=== Begin Enclosure ===
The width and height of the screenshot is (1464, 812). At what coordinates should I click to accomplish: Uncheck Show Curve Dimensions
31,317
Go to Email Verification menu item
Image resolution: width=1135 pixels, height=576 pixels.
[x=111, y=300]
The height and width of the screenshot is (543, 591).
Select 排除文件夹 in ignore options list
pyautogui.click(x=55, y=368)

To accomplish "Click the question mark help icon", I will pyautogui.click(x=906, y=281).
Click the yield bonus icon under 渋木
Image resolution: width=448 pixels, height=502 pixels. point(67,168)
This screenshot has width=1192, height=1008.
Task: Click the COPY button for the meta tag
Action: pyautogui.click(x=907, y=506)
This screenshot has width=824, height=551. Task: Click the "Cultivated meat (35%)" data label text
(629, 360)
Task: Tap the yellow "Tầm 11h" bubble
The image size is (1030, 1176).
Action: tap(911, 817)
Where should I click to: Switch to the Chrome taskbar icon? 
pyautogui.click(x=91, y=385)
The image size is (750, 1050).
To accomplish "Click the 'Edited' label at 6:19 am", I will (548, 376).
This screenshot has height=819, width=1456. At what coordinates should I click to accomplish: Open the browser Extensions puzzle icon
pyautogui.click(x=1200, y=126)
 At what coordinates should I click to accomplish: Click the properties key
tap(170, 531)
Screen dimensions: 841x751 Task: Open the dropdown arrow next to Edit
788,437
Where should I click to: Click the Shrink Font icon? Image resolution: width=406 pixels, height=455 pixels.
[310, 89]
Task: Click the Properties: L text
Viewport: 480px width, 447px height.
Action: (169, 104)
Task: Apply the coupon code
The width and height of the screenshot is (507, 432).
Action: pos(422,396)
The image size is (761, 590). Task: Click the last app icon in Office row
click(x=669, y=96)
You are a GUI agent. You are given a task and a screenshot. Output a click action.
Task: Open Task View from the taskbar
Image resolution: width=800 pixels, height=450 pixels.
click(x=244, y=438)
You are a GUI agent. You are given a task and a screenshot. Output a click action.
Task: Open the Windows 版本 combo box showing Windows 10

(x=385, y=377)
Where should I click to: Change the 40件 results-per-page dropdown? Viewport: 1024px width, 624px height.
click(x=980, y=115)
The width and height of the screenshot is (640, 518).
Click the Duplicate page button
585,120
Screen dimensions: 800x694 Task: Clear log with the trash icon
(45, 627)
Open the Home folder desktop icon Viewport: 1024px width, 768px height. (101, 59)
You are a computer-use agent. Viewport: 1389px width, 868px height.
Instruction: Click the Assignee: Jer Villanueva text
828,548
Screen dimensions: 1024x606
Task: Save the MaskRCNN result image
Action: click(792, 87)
=== End Enclosure ===
— WHAT THE TASK ASKS —
Could you reproduce all of the entries above exactly?

— TASK ANSWER —
The width and height of the screenshot is (1464, 812). At what coordinates should I click to accomplish: Uncheck Show Curve Dimensions
31,317
Go to Email Verification menu item
Image resolution: width=1135 pixels, height=576 pixels.
[x=111, y=300]
The height and width of the screenshot is (543, 591).
Select 排除文件夹 in ignore options list
pyautogui.click(x=55, y=368)

To accomplish "Click the question mark help icon", I will pyautogui.click(x=906, y=281).
Click the yield bonus icon under 渋木
Image resolution: width=448 pixels, height=502 pixels. point(67,168)
This screenshot has width=1192, height=1008.
Task: Click the COPY button for the meta tag
Action: pyautogui.click(x=907, y=506)
This screenshot has width=824, height=551. Task: Click the "Cultivated meat (35%)" data label text
(629, 360)
Task: Tap the yellow "Tầm 11h" bubble
The image size is (1030, 1176).
Action: tap(911, 817)
Where should I click to: Switch to the Chrome taskbar icon? 
pyautogui.click(x=91, y=385)
The image size is (750, 1050).
To accomplish "Click the 'Edited' label at 6:19 am", I will (548, 376).
This screenshot has height=819, width=1456. At what coordinates should I click to accomplish: Open the browser Extensions puzzle icon
pyautogui.click(x=1200, y=126)
 At what coordinates should I click to accomplish: Click the properties key
tap(170, 531)
Screen dimensions: 841x751 Task: Open the dropdown arrow next to Edit
788,437
Where should I click to: Click the Shrink Font icon? Image resolution: width=406 pixels, height=455 pixels.
[310, 89]
Task: Click the Properties: L text
Viewport: 480px width, 447px height.
Action: (169, 104)
Task: Apply the coupon code
The width and height of the screenshot is (507, 432).
Action: pos(422,396)
The image size is (761, 590). Task: Click the last app icon in Office row
click(x=669, y=96)
You are a GUI agent. You are given a task and a screenshot. Output a click action.
Task: Open Task View from the taskbar
Image resolution: width=800 pixels, height=450 pixels.
click(x=244, y=438)
You are a GUI agent. You are given a task and a screenshot. Output a click action.
Task: Open the Windows 版本 combo box showing Windows 10

(x=385, y=377)
Where should I click to: Change the 40件 results-per-page dropdown? Viewport: 1024px width, 624px height.
click(x=980, y=115)
The width and height of the screenshot is (640, 518).
Click the Duplicate page button
585,120
Screen dimensions: 800x694 Task: Clear log with the trash icon
(45, 627)
Open the Home folder desktop icon Viewport: 1024px width, 768px height. (101, 59)
You are a computer-use agent. Viewport: 1389px width, 868px height.
Instruction: Click the Assignee: Jer Villanueva text
828,548
Screen dimensions: 1024x606
Task: Save the MaskRCNN result image
Action: click(792, 87)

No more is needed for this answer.